Foto: Renato Andrade / Cidadeverde.com

Família ainda aguarda respostas

Para a família, a demora para a elucidação do crime tem trazido ainda mais dor e aflição. O irmão da vítima, Klerisvaldo Negreiros Cavalcante, diz que a demora faz surgir dúvidas sobre se o crime foi de fato motivado por uma briga de trânsito ou se o crime pode ter tido uma motivação prévia.
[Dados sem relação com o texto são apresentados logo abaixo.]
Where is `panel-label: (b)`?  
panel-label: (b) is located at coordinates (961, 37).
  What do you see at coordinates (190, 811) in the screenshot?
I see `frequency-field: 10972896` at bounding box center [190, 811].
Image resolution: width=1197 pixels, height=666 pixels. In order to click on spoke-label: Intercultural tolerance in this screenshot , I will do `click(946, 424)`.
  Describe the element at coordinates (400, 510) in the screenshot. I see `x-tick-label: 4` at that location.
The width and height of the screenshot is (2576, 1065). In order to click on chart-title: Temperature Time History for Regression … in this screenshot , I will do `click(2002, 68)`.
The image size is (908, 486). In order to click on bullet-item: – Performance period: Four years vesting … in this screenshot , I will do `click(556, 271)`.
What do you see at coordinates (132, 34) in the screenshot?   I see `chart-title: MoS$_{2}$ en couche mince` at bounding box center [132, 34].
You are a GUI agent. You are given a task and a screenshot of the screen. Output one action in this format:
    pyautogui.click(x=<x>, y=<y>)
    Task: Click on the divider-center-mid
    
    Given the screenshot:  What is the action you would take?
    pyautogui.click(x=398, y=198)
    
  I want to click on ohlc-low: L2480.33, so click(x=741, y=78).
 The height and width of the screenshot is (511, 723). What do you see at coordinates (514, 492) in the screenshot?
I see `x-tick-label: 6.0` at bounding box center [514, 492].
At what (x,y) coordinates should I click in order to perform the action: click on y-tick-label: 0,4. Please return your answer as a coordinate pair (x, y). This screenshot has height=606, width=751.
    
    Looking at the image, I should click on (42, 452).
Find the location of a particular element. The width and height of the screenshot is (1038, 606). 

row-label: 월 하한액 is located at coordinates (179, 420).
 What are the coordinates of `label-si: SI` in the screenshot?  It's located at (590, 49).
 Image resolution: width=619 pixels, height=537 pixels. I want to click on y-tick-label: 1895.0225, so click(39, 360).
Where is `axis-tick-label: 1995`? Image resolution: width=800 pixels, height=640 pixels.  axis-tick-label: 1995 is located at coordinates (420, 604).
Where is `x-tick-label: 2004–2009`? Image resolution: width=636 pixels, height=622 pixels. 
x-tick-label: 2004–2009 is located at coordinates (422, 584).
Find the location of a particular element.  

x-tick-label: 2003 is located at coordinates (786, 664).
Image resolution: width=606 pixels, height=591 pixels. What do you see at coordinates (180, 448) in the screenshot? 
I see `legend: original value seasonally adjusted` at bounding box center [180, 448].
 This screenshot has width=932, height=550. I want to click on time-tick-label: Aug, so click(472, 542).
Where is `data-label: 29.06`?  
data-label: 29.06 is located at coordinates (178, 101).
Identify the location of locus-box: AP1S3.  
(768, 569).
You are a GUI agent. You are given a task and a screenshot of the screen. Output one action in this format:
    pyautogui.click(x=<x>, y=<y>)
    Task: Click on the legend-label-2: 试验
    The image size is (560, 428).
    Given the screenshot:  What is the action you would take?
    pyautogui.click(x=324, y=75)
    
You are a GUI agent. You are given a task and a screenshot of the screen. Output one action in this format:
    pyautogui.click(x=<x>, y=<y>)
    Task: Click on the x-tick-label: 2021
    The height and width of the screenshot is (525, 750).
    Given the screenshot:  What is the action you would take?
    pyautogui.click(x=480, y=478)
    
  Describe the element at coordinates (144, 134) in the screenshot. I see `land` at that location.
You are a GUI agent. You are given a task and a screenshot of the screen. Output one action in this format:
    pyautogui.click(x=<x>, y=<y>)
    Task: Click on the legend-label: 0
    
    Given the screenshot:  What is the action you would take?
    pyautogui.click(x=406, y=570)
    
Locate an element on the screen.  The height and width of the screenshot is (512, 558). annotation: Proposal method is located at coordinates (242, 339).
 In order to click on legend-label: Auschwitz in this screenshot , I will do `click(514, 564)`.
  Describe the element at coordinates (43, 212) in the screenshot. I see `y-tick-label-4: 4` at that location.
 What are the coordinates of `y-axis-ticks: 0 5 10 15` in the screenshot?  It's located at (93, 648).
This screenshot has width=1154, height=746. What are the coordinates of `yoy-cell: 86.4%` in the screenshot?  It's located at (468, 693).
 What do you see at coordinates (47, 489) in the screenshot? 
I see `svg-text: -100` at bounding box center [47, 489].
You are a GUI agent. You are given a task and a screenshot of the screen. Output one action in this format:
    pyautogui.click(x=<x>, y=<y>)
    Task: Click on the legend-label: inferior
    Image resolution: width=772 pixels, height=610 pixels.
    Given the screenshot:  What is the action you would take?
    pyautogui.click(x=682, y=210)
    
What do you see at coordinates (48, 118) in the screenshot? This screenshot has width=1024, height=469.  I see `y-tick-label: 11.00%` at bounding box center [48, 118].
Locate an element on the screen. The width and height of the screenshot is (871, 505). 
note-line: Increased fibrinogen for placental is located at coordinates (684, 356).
“Ele era empresário, tinha uma empresa grande, tinha uma concessão de telefonia, e tinha negócios com prefeitos da região, concorria a licitações, reforma de escola, de posto de saúde, então para a gente ficam muitas interrogações”, disse ao Cidadeverde.com.

Júlio César foi morto alvejado com um disparo de arma de fogo no dia 3 de setembro quando trafegava por uma região de passagem molhada, no bairro Alto da Cruz. Ele estava em seu carro, quando outro veículo teria batido no carro. Teria havido início de uma briga entre os dois, mas não se sabe se isso efetivamente ocorreu e como aconteceu o disparo. O irmão diz suspeitar que o irmão possa ter identificado, ao descer do carro após o incidente de trânsito, uma pessoa conhecida.

“Ele nunca relatou ameaça, nunca relatou briga, o que também me deixa com pé atrás, é que o carro segue ele, e parece brigar com ele, e parece que o cara em um certo momento trisca no carro dele (…) e eu penso que essa tenha sido a cena do crime, ele desceu com a arma na mão, porque ele tinha o posse de arma, e acredito que talvez a outra pessoa pegou a arma tenha efetuado o disparo”, citou.

Para o delegado Marcelo Barreto, os dados extraídos do celular são de extrema importância para o esclarecimento do crime. “[São] Dados incontestáveis, inclusive, objetivos, científicos, Não sujeito a questões subjetivas, humanas, como manipulação, fraude, mentiras”, citou.